┌──

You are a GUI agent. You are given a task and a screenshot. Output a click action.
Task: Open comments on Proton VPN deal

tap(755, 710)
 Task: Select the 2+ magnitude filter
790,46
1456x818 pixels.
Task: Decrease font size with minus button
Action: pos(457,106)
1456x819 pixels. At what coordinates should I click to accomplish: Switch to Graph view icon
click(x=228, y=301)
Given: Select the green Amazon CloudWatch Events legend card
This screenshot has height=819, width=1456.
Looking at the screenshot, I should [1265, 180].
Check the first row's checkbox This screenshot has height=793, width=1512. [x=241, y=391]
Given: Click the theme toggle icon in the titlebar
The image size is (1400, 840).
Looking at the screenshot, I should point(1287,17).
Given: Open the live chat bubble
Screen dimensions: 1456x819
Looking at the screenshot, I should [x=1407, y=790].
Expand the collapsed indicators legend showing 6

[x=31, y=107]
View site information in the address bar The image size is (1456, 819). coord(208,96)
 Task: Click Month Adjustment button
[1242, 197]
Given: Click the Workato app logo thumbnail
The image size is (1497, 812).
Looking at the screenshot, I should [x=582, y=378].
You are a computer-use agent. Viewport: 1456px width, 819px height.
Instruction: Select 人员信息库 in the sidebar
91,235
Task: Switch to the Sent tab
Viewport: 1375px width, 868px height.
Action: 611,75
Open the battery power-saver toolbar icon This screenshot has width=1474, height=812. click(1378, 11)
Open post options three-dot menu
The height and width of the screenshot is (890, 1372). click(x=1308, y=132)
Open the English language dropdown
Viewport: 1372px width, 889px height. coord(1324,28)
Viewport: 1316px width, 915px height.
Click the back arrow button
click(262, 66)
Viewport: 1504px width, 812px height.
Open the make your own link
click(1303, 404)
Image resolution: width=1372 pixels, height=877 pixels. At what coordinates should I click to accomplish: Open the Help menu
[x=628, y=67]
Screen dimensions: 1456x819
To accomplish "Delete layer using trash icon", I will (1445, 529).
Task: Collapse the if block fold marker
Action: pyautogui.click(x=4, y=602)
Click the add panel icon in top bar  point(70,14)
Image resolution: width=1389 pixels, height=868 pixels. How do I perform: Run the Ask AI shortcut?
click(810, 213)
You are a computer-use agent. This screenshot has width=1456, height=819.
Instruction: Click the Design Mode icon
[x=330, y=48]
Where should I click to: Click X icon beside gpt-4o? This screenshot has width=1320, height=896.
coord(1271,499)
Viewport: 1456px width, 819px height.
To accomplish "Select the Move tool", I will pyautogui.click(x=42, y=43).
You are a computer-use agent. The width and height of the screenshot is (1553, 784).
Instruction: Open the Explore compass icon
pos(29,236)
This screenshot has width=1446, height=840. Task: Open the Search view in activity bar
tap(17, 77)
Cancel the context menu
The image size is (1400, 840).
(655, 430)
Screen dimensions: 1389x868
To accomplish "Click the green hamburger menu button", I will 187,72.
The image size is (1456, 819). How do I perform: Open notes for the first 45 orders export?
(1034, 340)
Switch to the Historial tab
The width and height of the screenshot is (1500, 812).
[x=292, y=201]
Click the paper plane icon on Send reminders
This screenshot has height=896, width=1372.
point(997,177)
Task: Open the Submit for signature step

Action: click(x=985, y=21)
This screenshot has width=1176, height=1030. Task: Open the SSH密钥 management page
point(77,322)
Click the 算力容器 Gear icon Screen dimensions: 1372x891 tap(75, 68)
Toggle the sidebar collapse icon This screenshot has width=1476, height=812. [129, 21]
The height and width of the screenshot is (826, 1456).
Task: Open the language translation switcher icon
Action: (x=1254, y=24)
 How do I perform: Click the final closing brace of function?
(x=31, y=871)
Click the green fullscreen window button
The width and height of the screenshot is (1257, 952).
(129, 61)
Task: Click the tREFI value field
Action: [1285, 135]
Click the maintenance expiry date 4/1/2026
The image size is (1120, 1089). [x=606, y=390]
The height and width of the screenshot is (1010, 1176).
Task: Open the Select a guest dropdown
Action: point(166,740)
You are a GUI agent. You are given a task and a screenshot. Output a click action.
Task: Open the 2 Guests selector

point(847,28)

└──

→ **WORK ORDER**
Retype the material above in full, with nothing altered.

→ **RESULT FOR THIS EXERCISE**
You are a GUI agent. You are given a task and a screenshot. Output a click action.
Task: Open comments on Proton VPN deal

tap(755, 710)
 Task: Select the 2+ magnitude filter
790,46
1456x818 pixels.
Task: Decrease font size with minus button
Action: pos(457,106)
1456x819 pixels. At what coordinates should I click to accomplish: Switch to Graph view icon
click(x=228, y=301)
Given: Select the green Amazon CloudWatch Events legend card
This screenshot has height=819, width=1456.
Looking at the screenshot, I should [1265, 180].
Check the first row's checkbox This screenshot has height=793, width=1512. [x=241, y=391]
Given: Click the theme toggle icon in the titlebar
The image size is (1400, 840).
Looking at the screenshot, I should point(1287,17).
Given: Open the live chat bubble
Screen dimensions: 1456x819
Looking at the screenshot, I should [x=1407, y=790].
Expand the collapsed indicators legend showing 6

[x=31, y=107]
View site information in the address bar The image size is (1456, 819). coord(208,96)
 Task: Click Month Adjustment button
[1242, 197]
Given: Click the Workato app logo thumbnail
The image size is (1497, 812).
Looking at the screenshot, I should [x=582, y=378].
You are a computer-use agent. Viewport: 1456px width, 819px height.
Instruction: Select 人员信息库 in the sidebar
91,235
Task: Switch to the Sent tab
Viewport: 1375px width, 868px height.
Action: 611,75
Open the battery power-saver toolbar icon This screenshot has width=1474, height=812. click(1378, 11)
Open post options three-dot menu
The height and width of the screenshot is (890, 1372). click(x=1308, y=132)
Open the English language dropdown
Viewport: 1372px width, 889px height. coord(1324,28)
Viewport: 1316px width, 915px height.
Click the back arrow button
click(262, 66)
Viewport: 1504px width, 812px height.
Open the make your own link
click(1303, 404)
Image resolution: width=1372 pixels, height=877 pixels. At what coordinates should I click to accomplish: Open the Help menu
[x=628, y=67]
Screen dimensions: 1456x819
To accomplish "Delete layer using trash icon", I will (1445, 529).
Task: Collapse the if block fold marker
Action: pyautogui.click(x=4, y=602)
Click the add panel icon in top bar  point(70,14)
Image resolution: width=1389 pixels, height=868 pixels. How do I perform: Run the Ask AI shortcut?
click(810, 213)
You are a computer-use agent. This screenshot has width=1456, height=819.
Instruction: Click the Design Mode icon
[x=330, y=48]
Where should I click to: Click X icon beside gpt-4o? This screenshot has width=1320, height=896.
coord(1271,499)
Viewport: 1456px width, 819px height.
To accomplish "Select the Move tool", I will pyautogui.click(x=42, y=43).
You are a computer-use agent. The width and height of the screenshot is (1553, 784).
Instruction: Open the Explore compass icon
pos(29,236)
This screenshot has width=1446, height=840. Task: Open the Search view in activity bar
tap(17, 77)
Cancel the context menu
The image size is (1400, 840).
(655, 430)
Screen dimensions: 1389x868
To accomplish "Click the green hamburger menu button", I will 187,72.
The image size is (1456, 819). How do I perform: Open notes for the first 45 orders export?
(1034, 340)
Switch to the Historial tab
The width and height of the screenshot is (1500, 812).
[x=292, y=201]
Click the paper plane icon on Send reminders
This screenshot has height=896, width=1372.
point(997,177)
Task: Open the Submit for signature step

Action: click(x=985, y=21)
This screenshot has width=1176, height=1030. Task: Open the SSH密钥 management page
point(77,322)
Click the 算力容器 Gear icon Screen dimensions: 1372x891 tap(75, 68)
Toggle the sidebar collapse icon This screenshot has width=1476, height=812. [129, 21]
The height and width of the screenshot is (826, 1456).
Task: Open the language translation switcher icon
Action: (x=1254, y=24)
 How do I perform: Click the final closing brace of function?
(x=31, y=871)
Click the green fullscreen window button
The width and height of the screenshot is (1257, 952).
(129, 61)
Task: Click the tREFI value field
Action: [1285, 135]
Click the maintenance expiry date 4/1/2026
The image size is (1120, 1089). [x=606, y=390]
The height and width of the screenshot is (1010, 1176).
Task: Open the Select a guest dropdown
Action: point(166,740)
You are a GUI agent. You are given a task and a screenshot. Output a click action.
Task: Open the 2 Guests selector

point(847,28)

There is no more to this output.